Christian mystic (1265?–1335)

Heilwige Bloemardinne (1265? – 23 August 1335) was a Christian mystic who lived in Brussels and was loosely associated with the Brethren of the Free Spirit. She was also known as Heilwijch Blomart and Bloemardine.

She was the daughter of a wealthy merchant, Wilhelm Bloemart, one of the most consistently powerful figures in the municipal government of Brussels. She is differentiated from earlier teachers such as Aleydis (executed, Cambrai, 1236) or Marguerite Porete (executed, Paris, 1310) by the support she enjoyed from the secular authorities which made her untouchable by the Inquisition. Some idea of her prestige is given by the fact that, on her death, the silver chair upon which she sat when instructing disciples was given to the Duchess of Brabant. This chair was popularly believed to possess miraculous powers derived from its association with her. According to Professor Cohn she was popularly revered as a living saint.

She is known to have written a book because John of Ruysbroeck also known as John of Ruusbroec attacked it calling by it heretical, but no copy seems to have survived. Ruysbroeck does not bring himself to refer to her by name but calls her Pseudo-Hadewijch. One view is that John of Ruysbroeck's time as a priest in Brussels was brought to an end by being driven out by supporters of Bloemardinne. These grounds for personal animosity make it hard to know if the views he attributes to her are fairly stated.

The view that can most confidently be attributed to her is the doctrine of seraphic love - that melting into God is a possibility and that a blissful foretaste of paradise is available to the earth-bound. "At the head of the sect in Brussels was a certain woman, who excited such admiration among the people that they believed that two seraphim accompanied her when she approached the Holy Table." Accusations that this spilled over into incitement to sensual indulgence were levied at Bloemardinne or those who claimed to follow her.

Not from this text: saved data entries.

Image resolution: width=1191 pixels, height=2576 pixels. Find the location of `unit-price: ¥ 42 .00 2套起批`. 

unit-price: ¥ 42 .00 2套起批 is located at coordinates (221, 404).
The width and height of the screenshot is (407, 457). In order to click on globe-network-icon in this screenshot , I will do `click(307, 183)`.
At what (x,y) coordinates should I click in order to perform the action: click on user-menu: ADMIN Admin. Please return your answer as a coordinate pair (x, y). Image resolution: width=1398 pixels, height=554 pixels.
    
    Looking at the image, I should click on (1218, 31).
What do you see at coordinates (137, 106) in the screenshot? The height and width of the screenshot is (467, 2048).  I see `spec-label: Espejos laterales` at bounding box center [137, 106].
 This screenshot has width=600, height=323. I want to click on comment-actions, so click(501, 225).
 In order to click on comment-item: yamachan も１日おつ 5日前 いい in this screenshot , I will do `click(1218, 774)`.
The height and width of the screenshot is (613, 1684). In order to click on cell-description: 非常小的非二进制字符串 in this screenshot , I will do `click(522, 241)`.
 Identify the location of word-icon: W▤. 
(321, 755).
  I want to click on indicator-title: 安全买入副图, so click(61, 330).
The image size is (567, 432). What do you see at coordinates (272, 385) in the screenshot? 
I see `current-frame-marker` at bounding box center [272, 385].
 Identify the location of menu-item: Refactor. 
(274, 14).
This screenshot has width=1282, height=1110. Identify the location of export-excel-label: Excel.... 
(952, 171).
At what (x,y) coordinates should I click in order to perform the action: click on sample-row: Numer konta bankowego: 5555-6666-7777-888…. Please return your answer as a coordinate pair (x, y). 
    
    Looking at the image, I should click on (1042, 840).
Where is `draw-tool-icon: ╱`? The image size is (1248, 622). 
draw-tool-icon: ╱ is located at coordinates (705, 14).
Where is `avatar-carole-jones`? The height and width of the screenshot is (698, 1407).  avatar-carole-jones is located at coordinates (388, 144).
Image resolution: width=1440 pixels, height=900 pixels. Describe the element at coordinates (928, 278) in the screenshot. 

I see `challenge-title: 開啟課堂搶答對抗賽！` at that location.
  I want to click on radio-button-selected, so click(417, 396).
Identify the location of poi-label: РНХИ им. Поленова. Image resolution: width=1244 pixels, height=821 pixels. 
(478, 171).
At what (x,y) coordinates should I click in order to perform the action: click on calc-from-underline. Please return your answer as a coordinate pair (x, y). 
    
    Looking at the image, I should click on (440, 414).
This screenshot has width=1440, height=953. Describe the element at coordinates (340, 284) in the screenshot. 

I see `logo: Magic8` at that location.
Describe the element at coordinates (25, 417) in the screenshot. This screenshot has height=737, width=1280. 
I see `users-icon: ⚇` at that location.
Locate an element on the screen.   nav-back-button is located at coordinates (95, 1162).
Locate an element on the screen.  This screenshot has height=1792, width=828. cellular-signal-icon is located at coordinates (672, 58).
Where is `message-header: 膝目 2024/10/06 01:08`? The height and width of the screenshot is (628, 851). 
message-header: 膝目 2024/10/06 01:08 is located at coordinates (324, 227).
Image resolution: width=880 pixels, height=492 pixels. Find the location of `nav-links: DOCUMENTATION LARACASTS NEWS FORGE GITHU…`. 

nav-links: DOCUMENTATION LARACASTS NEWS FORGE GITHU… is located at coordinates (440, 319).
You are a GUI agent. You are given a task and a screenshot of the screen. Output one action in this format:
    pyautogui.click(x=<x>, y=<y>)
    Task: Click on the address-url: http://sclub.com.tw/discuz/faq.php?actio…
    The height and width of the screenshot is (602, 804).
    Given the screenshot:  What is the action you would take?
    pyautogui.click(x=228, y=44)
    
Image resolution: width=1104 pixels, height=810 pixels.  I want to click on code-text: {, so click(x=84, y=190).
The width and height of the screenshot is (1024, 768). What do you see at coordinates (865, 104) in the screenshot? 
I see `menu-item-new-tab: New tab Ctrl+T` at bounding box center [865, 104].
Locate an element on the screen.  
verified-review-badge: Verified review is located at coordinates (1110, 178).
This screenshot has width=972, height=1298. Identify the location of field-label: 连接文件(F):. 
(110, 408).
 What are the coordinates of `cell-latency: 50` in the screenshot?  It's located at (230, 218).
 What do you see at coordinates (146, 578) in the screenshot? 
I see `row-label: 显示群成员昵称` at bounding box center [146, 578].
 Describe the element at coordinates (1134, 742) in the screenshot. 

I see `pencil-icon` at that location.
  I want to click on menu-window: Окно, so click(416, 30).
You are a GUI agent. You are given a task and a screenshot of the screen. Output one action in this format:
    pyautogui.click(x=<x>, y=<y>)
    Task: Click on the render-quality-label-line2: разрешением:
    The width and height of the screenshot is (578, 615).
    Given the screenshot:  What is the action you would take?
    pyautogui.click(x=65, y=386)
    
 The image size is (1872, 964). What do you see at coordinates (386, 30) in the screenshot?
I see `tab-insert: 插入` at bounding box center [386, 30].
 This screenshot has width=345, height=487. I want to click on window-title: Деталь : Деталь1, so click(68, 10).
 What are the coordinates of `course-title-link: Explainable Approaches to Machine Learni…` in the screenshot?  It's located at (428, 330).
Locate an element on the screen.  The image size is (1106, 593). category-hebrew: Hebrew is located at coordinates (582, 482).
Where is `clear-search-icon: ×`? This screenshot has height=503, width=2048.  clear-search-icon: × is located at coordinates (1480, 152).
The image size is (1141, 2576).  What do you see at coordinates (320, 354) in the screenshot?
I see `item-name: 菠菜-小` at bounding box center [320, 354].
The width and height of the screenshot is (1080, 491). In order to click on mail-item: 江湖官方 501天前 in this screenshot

Another view which Ruysbroeck attributes to her followers is that of complete passivity before God. "Thus they are poor in spirit for they are without will of any sort having forsaken everything and making no choices of their own." This has echoes of Marguerite Porete's annihilation of souls. Another similarity to Porete may be the method of disseminating her views among the population. If Ruysbroeck's attacks are accurate, Bloemardinne produced pamphlets which acted as teaching summaries from which travelling teachers could expound these lessons to the poor. Parts of the Mirror of Simple Souls read as if they began with this purpose in mind, particularly as the words 'reader' and 'hearer' are used indiscriminately.

Heilwige Bloemardinne seems to be developing a tradition started more conservatively by Beatrice of Nazareth of whom it was said, "in all her deeds and thoughts, she neither feared nor was in awe of men, nor devil, nor angel, nor even divine judgment."

The movement spread and seems to have inspired Jeanne Dabenton who led the "Society of the Poor" in Paris and was executed there around 1372.